In order to bridge this gap, the POSTDATA team has developed Averell, an open-source tool that allows downloading corpus poems from different sources and formats and combining them in JSON and CSV.
All the necessary documentation for its installation can be found in the POSTDATA GitHub:
How to use it?
After installing it, the first thing to do is to see the available corpus in the catalogue to decide which one we are interested in working with; this will be done by entering the command “Averell list” in our terminal.
We currently have the following catalogue of 5 corpora:
We select and download the corpus by means of the command “download“.
Example: “averell download 2 3 4 –corpora-folder mycorpora”
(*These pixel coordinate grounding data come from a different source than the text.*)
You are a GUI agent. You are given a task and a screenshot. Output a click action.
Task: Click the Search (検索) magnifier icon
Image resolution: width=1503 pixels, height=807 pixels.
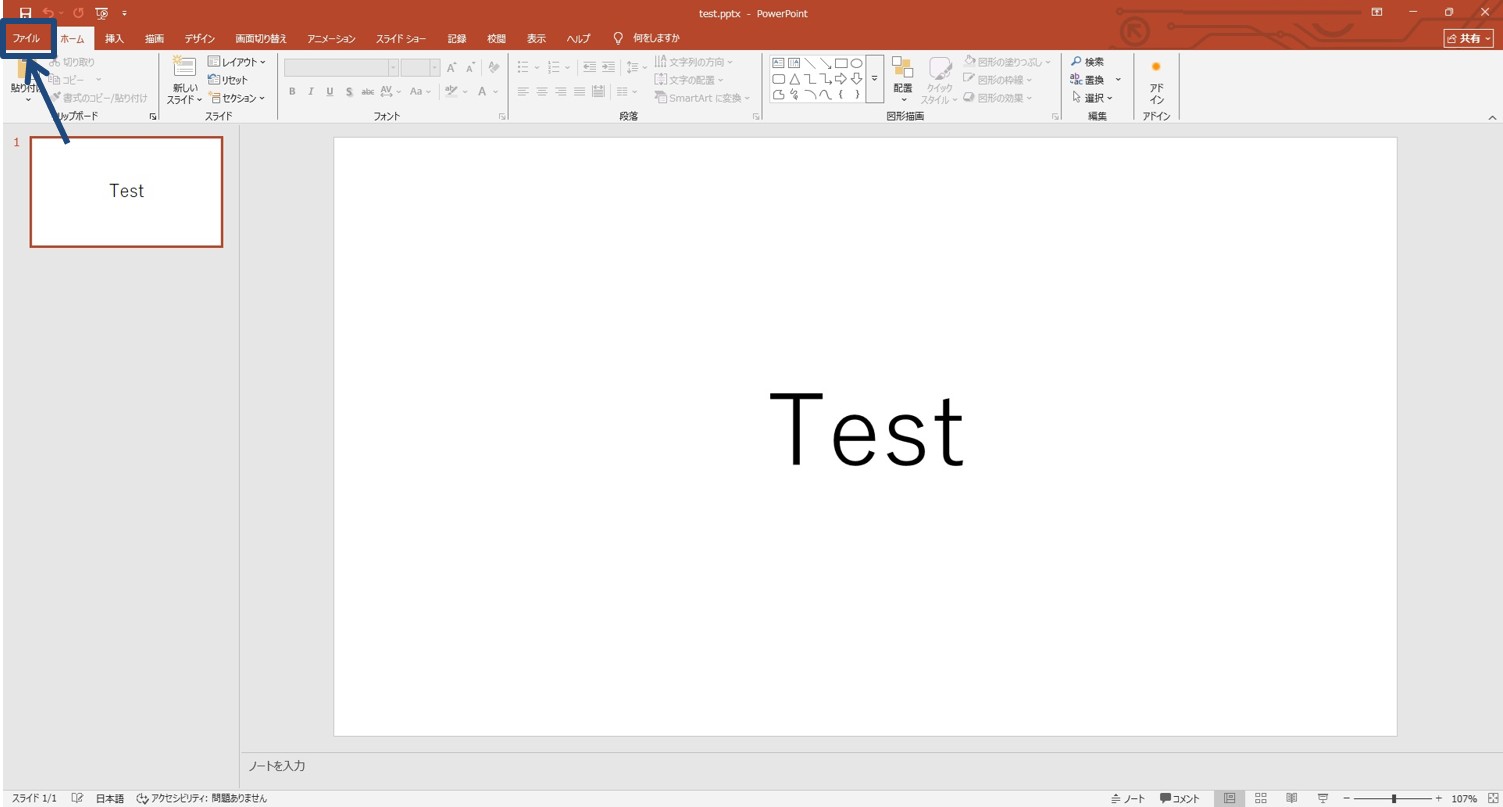[x=1077, y=62]
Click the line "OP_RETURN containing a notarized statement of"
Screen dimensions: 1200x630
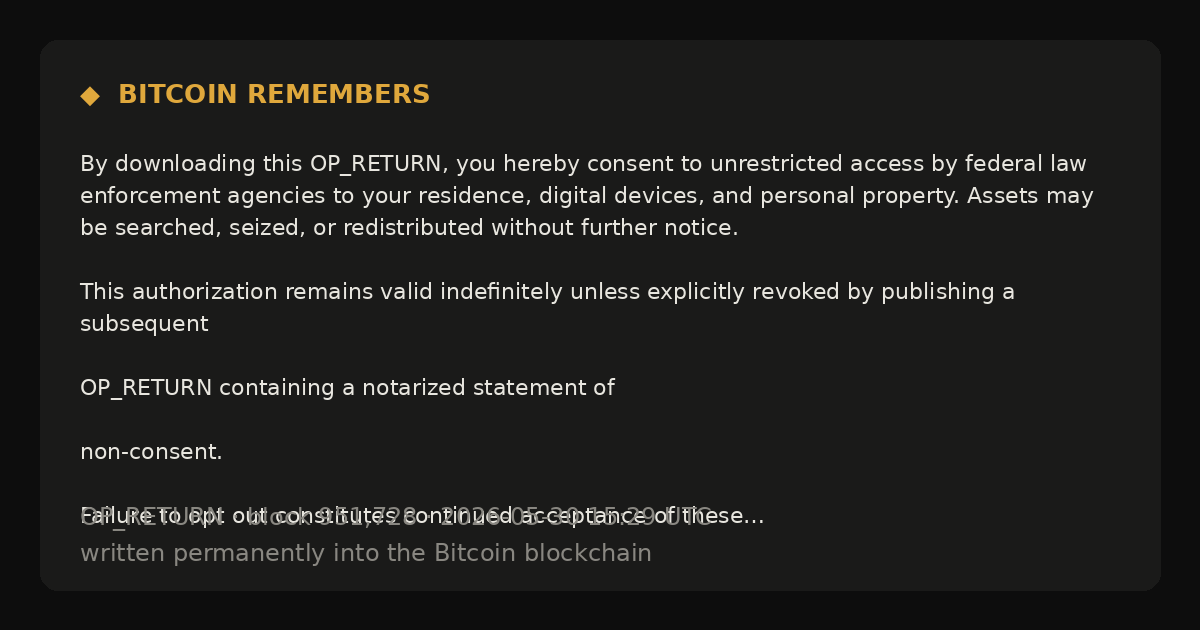347,388
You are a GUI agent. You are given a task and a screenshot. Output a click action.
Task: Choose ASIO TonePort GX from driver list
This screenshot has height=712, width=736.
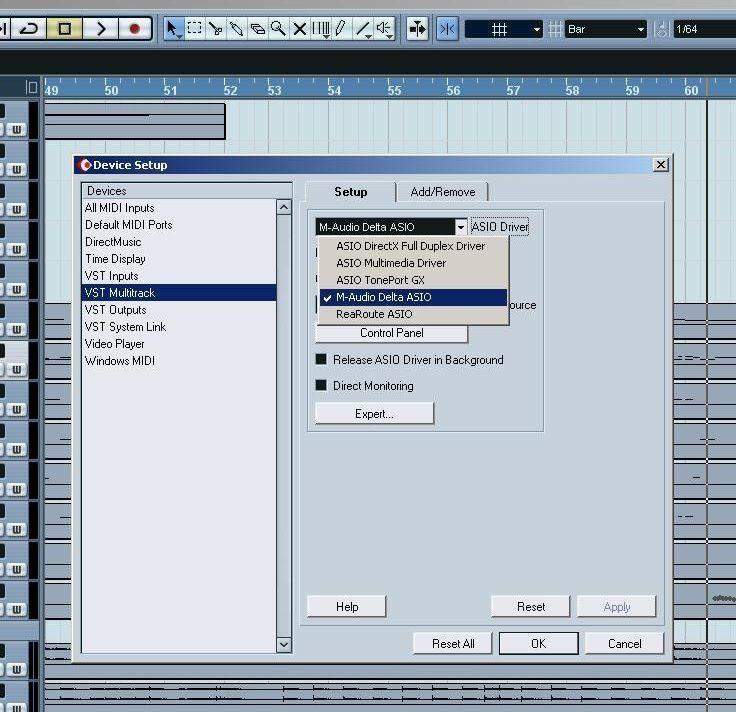point(380,280)
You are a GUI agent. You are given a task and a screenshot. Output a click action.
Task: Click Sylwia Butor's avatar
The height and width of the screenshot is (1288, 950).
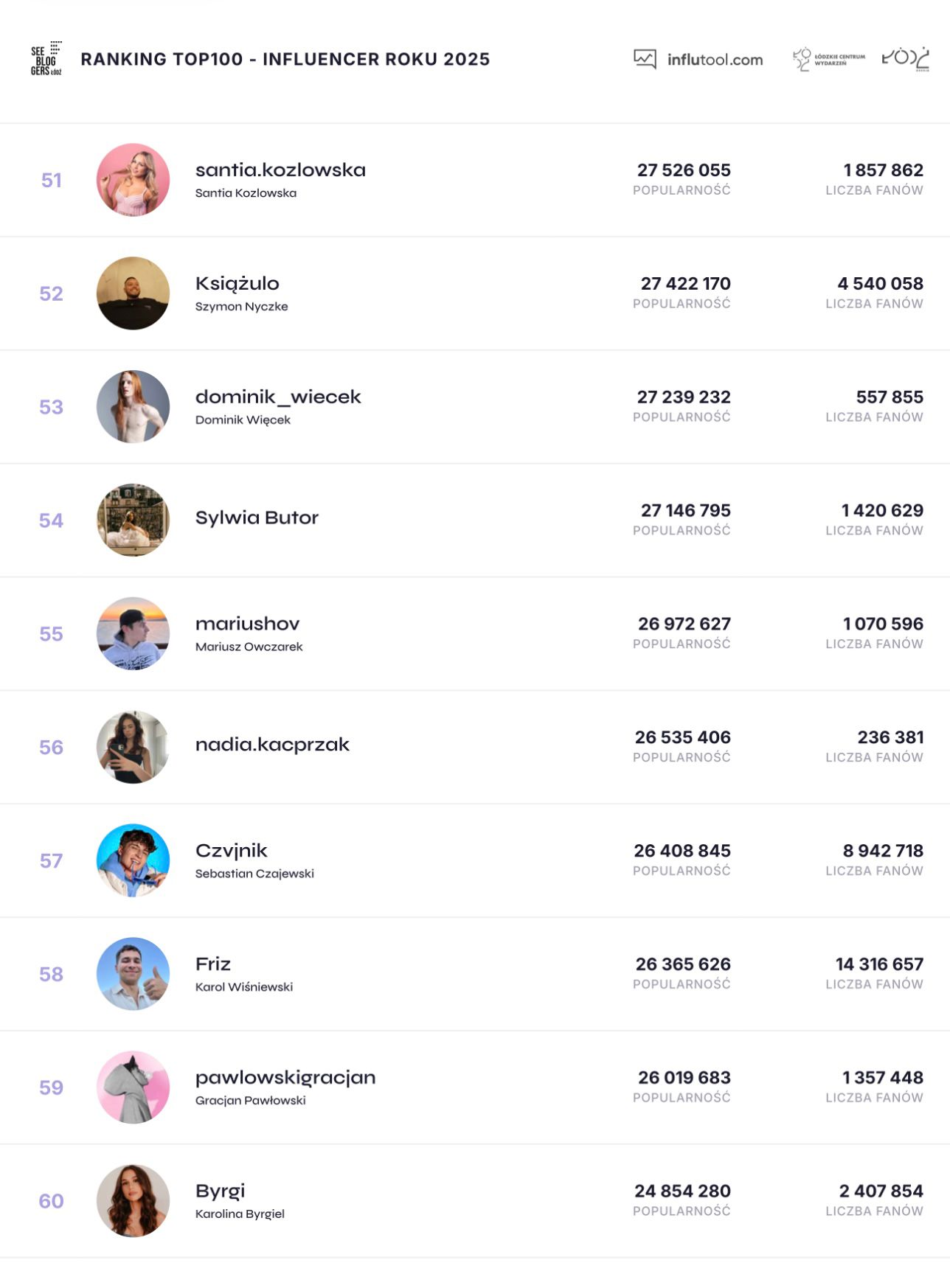tap(133, 521)
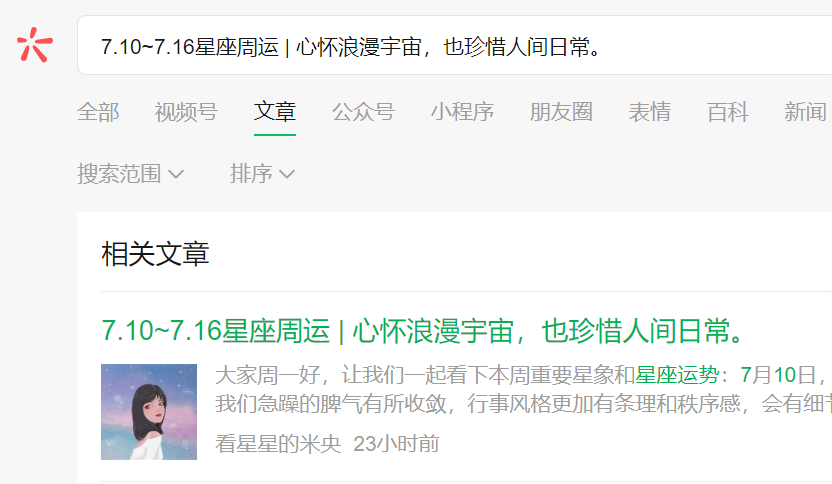Click the 23小时前 timestamp
Viewport: 832px width, 484px height.
(x=396, y=444)
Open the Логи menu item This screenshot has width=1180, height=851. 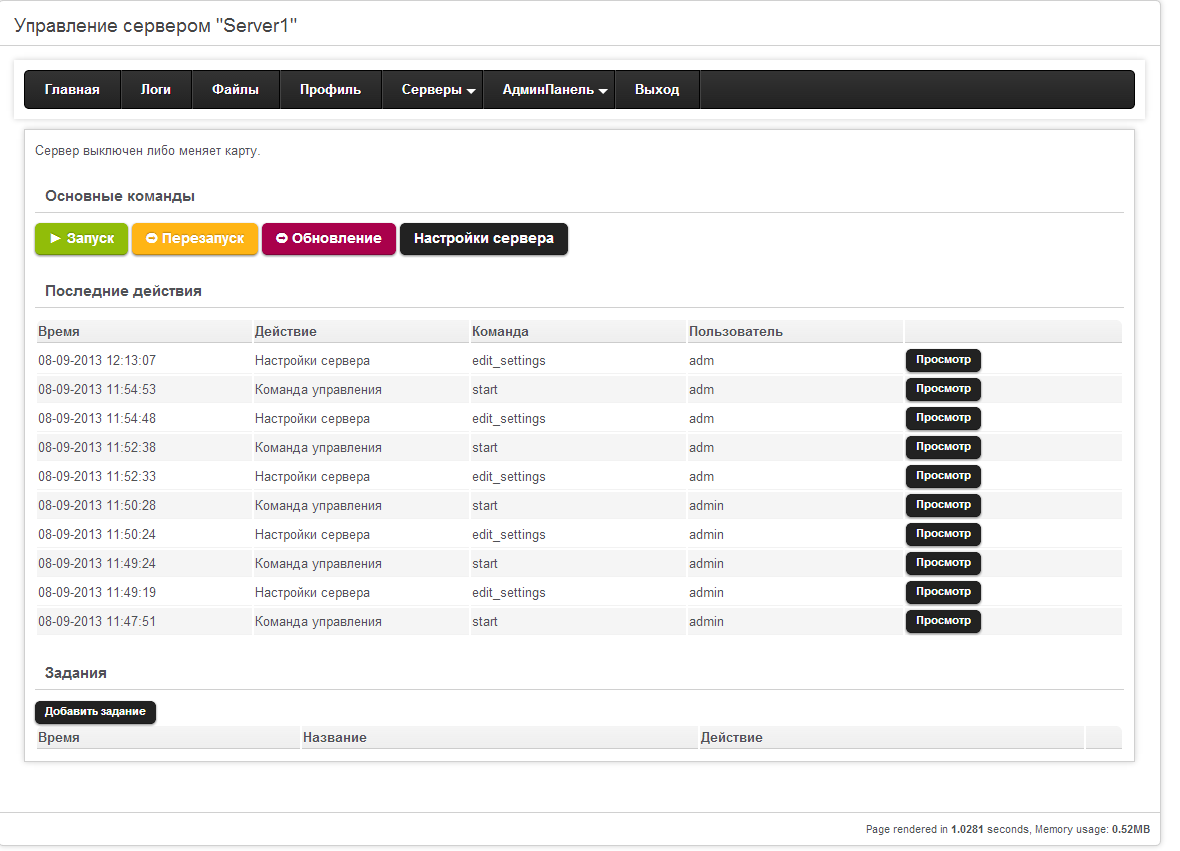point(155,90)
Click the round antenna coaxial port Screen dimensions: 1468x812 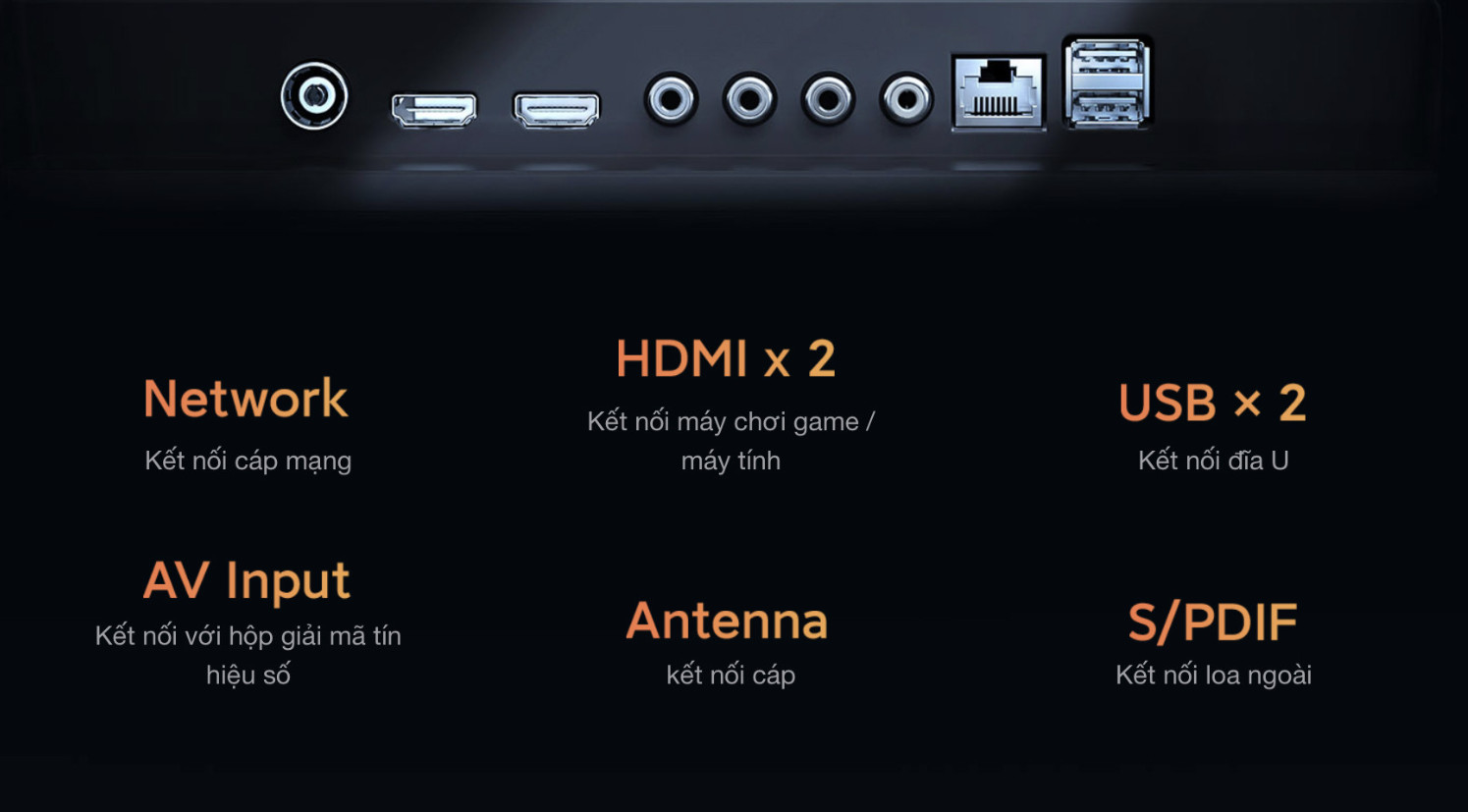click(x=314, y=96)
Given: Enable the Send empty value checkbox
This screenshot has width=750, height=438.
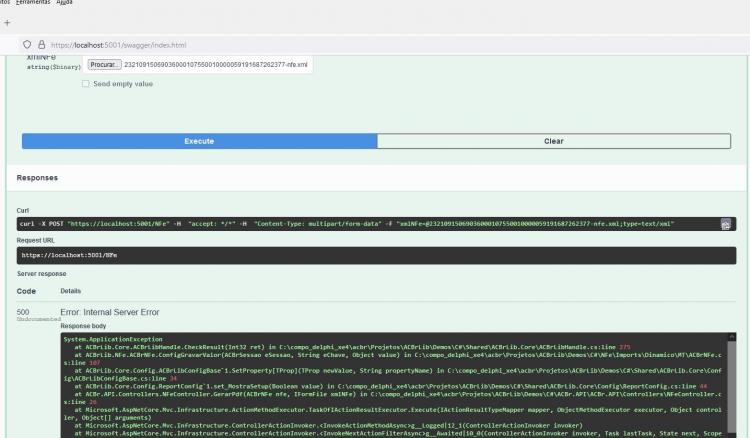Looking at the screenshot, I should click(x=86, y=84).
This command will download the corpus with ids 2, 3 and 4 into the “mycorpora” folder and generate a JSON file for each poem in the corpus. These JSON files are located inside the folder of each corpus in “averell/parser” and in turn inside the folder of the author of the corresponding poem.
Averell allows to select the granularity of the resulting dataset, which will be a single JSON with all the information of the entities of the selected corpus. For instance:
averell export 2 3 –granularity line –corpora-folder mycorpora
We will obtain the file “line_2_3.json” inside the folder “mycorpora” whose content will be the information of all the lines of all the corpus poems with ids 2 and 3.
Extract of some lines of this dataset:
Averell is part of the PoetryLab suite by POSTDATA Project, and it’s open and ready to add new or existing public corpus to its repertoire. We are proud to be able to release this new tool and share it with all the Digital Humanities community.